5c. (5 pts) Identify any observations with Cook’s Distance > 1. How many are there? What would you do with them in a real analysis? Observation: For Cooks Distance, none of the observations appear to exceed 1 and all values are very close to 0. If the observations did exceed 1, the data points would be looked at carefully to ensure that there are no data entry errors, unusual but valid observations, or influential outliers. —

Task 6: Interpretation for a Public Health Audience (10 points)

Suppose you are writing the results section of a public health paper. Write a 3–4 sentence paragraph summarizing the findings from Model C for a non-statistical audience. Your paragraph should:

  • Identify which predictors were significantly associated with mental health days
  • State the direction and approximate magnitude of the most important associations
  • Appropriately caveat the cross-sectional nature of the data (no causal language)
  • Not use any statistical jargon (no “significant,” “coefficient,” “p-value”)

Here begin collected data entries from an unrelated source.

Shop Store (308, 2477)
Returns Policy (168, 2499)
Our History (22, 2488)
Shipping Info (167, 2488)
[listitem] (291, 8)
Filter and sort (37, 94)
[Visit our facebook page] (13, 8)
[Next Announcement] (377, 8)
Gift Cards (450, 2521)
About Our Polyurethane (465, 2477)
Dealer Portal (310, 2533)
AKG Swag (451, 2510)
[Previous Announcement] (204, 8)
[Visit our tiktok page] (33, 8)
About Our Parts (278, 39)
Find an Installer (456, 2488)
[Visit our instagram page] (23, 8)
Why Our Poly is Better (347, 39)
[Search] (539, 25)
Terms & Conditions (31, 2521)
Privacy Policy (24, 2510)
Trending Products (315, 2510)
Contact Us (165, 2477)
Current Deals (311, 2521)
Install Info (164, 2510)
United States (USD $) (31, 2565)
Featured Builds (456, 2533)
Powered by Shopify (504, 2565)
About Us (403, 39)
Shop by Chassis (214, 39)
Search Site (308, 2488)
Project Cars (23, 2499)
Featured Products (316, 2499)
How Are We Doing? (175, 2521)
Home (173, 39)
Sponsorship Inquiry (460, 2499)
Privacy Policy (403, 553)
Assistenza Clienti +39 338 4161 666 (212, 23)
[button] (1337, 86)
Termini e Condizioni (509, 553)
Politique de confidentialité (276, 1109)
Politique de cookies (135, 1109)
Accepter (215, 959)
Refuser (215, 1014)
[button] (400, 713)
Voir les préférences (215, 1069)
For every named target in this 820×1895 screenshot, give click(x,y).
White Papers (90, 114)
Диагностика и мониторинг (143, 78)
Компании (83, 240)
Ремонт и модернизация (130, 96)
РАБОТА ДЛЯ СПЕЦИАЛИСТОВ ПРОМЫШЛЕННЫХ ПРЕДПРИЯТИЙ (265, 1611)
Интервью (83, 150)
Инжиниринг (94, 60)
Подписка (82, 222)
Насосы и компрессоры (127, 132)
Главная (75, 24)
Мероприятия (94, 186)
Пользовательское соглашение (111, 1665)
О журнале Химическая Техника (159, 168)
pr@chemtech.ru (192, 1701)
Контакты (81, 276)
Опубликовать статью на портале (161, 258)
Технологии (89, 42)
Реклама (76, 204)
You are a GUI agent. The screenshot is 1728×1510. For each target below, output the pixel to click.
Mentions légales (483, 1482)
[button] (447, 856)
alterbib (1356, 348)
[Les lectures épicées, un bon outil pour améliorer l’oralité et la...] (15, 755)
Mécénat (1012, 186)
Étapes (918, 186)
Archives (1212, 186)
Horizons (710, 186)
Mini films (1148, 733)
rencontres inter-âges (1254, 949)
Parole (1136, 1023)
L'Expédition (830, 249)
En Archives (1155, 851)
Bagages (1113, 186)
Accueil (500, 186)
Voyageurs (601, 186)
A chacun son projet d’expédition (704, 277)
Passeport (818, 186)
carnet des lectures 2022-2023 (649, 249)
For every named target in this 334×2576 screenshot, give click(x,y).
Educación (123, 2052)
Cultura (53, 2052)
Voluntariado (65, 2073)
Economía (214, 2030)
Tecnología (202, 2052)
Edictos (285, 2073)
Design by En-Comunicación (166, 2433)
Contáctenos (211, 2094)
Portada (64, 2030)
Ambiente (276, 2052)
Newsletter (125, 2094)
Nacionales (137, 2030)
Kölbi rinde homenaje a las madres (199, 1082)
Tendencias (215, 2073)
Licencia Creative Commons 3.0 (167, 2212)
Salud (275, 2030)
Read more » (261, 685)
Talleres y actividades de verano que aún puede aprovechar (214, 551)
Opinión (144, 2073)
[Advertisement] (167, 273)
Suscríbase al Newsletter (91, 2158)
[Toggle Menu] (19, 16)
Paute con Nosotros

People who reported more poor physical health days also tended to report more mentally unhealthy days, with about 0.3 additional mentally unhealthy days for each extra physically unhealthy day.Several factors were linked with fewer mentally unhealthy days, including more sleep, older age, and higher income. There was about a half a day fewer for each additional hour of sleep, about 0.08 fewer days for each additional year of age, and about 0.3 fewer days for each step up in income level. Women reported about 1.2 more mentally unhealthy days per month on average than men and those who reported exercising had about 0.3 fewer days of mentally unhealthy days. This data does not show cause and effect but rather the relationship between factors and mental health days.